Thread: OUTER JOIN with filter
Hello, Can anyone help me with the problem bellow ? I want to have all the row in table "table_main" with the value in the table "table_slave" (value or null if not exist) It is possible to have the same result without sub-select in OUTER JOIN (speed problem on big table) ? Actualy this is what I make... CREATE TABLE "table_main" ( "id" int4, "some_field" varchar(100) ); CREATE TABLE "table_slave" ( "id" int4, "name" varchar(100), "c1" varchar(30) ); SELECT TM.some_field, TS.name FROM table_main TM LEFT OUTER JOIN (SELECT name FROM table_slave WHERE c1 = 'myvalue') TS USING(id) the request bellow is not correct: SELECT TM.some_filed, TS.name FROM table_main TM LEFT OUTER JOIN table_slave TS USING(id) WHERE (TS.c1 = 'myc1' OR TS.c1 IS NULL) Many thanks, Nicolas
On Sat, Mar 01, 2003 at 19:53:27 +0100, Nicolas Fertig <nfertig@swissnow.ch> wrote: > > I want to have all the row in table "table_main" with the value in the table > "table_slave" (value or null if not exist) > > It is possible to have the same result without sub-select in OUTER JOIN > (speed problem on big table) ? Why do you think there will be a speed problem? With proper statistics a good plan for the query below should be possible. As long as both tables have indexes on id a merge join with a filter can be used. If there are only a few rows with c1 = 'myvalue' out of a large number of rows and there is an index on c1, then an alternative plan that does a merge join with the sorted output from the subselect (done with an index scan) might be faster. The planner should be able to choose between these plans as long as has good statistics for the tables. > SELECT TM.some_field, TS.name > FROM table_main TM > LEFT OUTER JOIN (SELECT name FROM table_slave WHERE c1 = 'myvalue') TS > USING(id) Assuming that the above query gives you the results you want, then I expect that it is the most efficient way to write it. You could use a case statement to handle the where c1 = 'myvalue' clause, but doing this is probably going to be slower than doing a join to the subselect.

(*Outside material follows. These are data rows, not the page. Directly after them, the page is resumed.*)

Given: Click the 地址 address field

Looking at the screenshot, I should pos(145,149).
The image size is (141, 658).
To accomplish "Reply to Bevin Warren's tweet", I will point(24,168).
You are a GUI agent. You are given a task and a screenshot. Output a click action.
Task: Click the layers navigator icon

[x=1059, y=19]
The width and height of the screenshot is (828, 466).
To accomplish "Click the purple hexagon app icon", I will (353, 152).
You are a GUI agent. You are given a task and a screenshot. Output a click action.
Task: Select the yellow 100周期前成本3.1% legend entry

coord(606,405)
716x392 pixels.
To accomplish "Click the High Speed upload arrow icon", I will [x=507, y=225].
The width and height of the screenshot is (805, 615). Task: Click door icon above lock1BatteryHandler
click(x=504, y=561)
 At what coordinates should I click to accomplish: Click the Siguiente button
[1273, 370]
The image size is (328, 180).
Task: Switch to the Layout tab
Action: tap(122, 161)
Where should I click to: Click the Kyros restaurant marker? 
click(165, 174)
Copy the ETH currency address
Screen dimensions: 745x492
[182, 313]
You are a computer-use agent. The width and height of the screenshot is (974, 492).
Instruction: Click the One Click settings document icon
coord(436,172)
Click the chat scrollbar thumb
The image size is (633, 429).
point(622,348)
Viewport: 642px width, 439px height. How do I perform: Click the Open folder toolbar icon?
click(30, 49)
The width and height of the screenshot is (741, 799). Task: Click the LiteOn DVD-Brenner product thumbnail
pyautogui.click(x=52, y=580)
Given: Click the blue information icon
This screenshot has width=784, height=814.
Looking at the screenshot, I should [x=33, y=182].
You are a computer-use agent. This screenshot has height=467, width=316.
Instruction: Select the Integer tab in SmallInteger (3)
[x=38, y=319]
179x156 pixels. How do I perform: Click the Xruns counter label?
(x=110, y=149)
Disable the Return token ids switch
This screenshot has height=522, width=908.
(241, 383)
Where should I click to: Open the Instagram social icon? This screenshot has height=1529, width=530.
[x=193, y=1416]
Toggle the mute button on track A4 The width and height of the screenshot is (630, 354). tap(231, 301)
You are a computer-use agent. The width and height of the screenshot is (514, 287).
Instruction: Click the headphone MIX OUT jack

On Sat, 1 Mar 2003, Nicolas Fertig wrote: > Can anyone help me with the problem bellow ? > > SELECT TM.some_field, TS.name > FROM table_main TM > LEFT OUTER JOIN (SELECT name FROM table_slave WHERE c1 = 'myvalue') TS > USING(id) Maybe, select tm.some_field, ts.name from table_tmain tm left outer join table_slave ts on (tm.id=ts.id and ts.c1='myvalue');
Stephan Szabo <sszabo@megazone23.bigpanda.com> writes: > On Sat, 1 Mar 2003, Nicolas Fertig wrote: >> Can anyone help me with the problem bellow ? >> >> SELECT TM.some_field, TS.name >> FROM table_main TM >> LEFT OUTER JOIN (SELECT name FROM table_slave WHERE c1 = 'myvalue') TS >> USING(id) > select tm.some_field, ts.name > from table_main tm left outer join table_slave ts > on (tm.id=ts.id and ts.c1='myvalue'); Offhand I believe that these queries should generate identical plans. They do not at the moment --- the second one generates a worse plan (sorry Stephan ;-)) --- because the planner does not realize it could push down the ts.c1='myvalue' JOIN condition into the scan of ts, even though the join is OUTER. But AFAICS it would not change the results to do so; ts rows failing ts.c1='myvalue' will not produce join output anyway, but would allow outer-joined lefthand rows to be produced. (Can anyone see a hole in that logic? It's on my to-do list to change it...) I concur with the other comments that there's nothing wrong with the given query ... other than such trivial details as it doesn't work ... the sub-select doesn't produce an ID column. So I think Nicolas is giving us an over-censored description of his real problem; but without the omitted details, we're not likely to offer much useful help. regards, tom lane
On Sun, 2 Mar 2003, Tom Lane wrote: > Stephan Szabo <sszabo@megazone23.bigpanda.com> writes: > > On Sat, 1 Mar 2003, Nicolas Fertig wrote: > >> Can anyone help me with the problem bellow ? > >> > >> SELECT TM.some_field, TS.name > >> FROM table_main TM > >> LEFT OUTER JOIN (SELECT name FROM table_slave WHERE c1 = 'myvalue') TS > >> USING(id) > > > select tm.some_field, ts.name > > from table_main tm left outer join table_slave ts > > on (tm.id=ts.id and ts.c1='myvalue'); > > Offhand I believe that these queries should generate identical plans. > They do not at the moment --- the second one generates a worse plan > (sorry Stephan ;-)) --- because the planner does not realize it could I wasn't really sure if it would or not (wrote it without testing on a running server), actually I didn't realize it wouldn't push down, and figured it'd give pretty much the same plan, but it is less verbose. :) > push down the ts.c1='myvalue' JOIN condition into the scan of ts, even > though the join is OUTER. But AFAICS it would not change the results to > do so; ts rows failing ts.c1='myvalue' will not produce join output > anyway, but would allow outer-joined lefthand rows to be produced. (Can > anyone see a hole in that logic? It's on my to-do list to change it...) I don't see an obvious case where it'd be different either.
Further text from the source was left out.